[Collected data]
········
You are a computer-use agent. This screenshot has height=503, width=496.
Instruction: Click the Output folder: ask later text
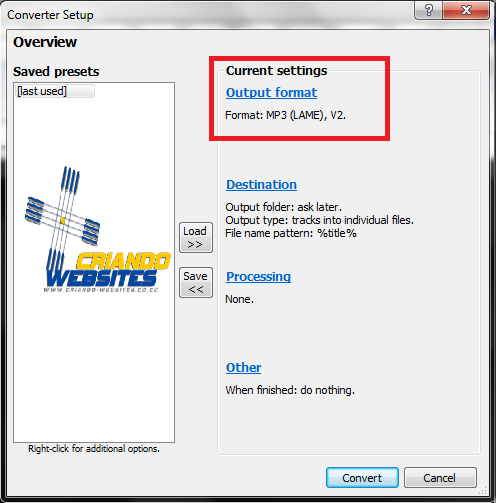(284, 207)
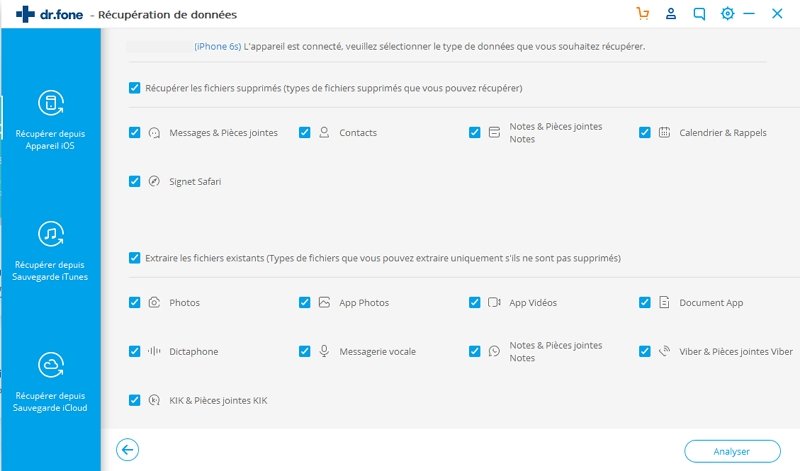Toggle the Viber & Pièces jointes checkbox
Viewport: 800px width, 471px height.
coord(645,351)
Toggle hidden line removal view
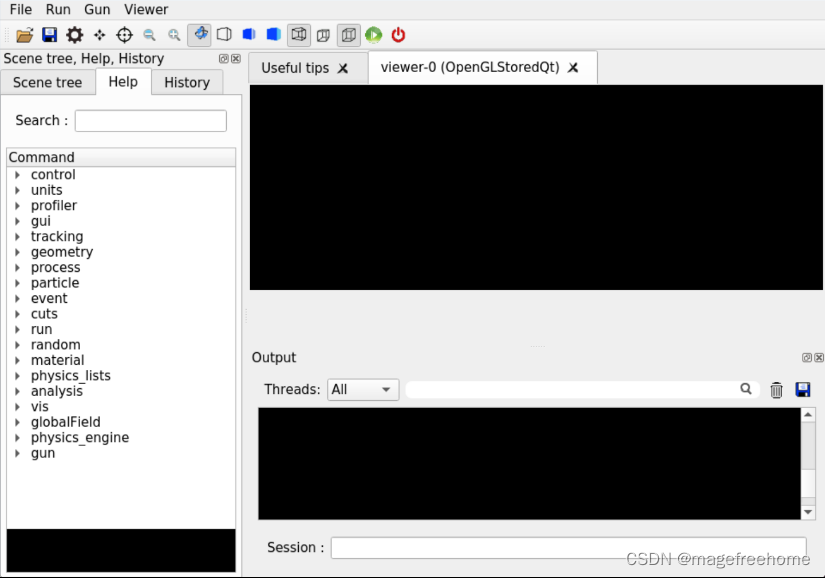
········
*WHAT IS BEING ASKED*
The full text of the data above, exact and without pictures, is what to return.

*TASK RESULT*
You are a computer-use agent. This screenshot has height=503, width=496.
Instruction: Click the Output folder: ask later text
(284, 207)
Toggle the Viber & Pièces jointes checkbox
Viewport: 800px width, 471px height.
coord(645,351)
Toggle hidden line removal view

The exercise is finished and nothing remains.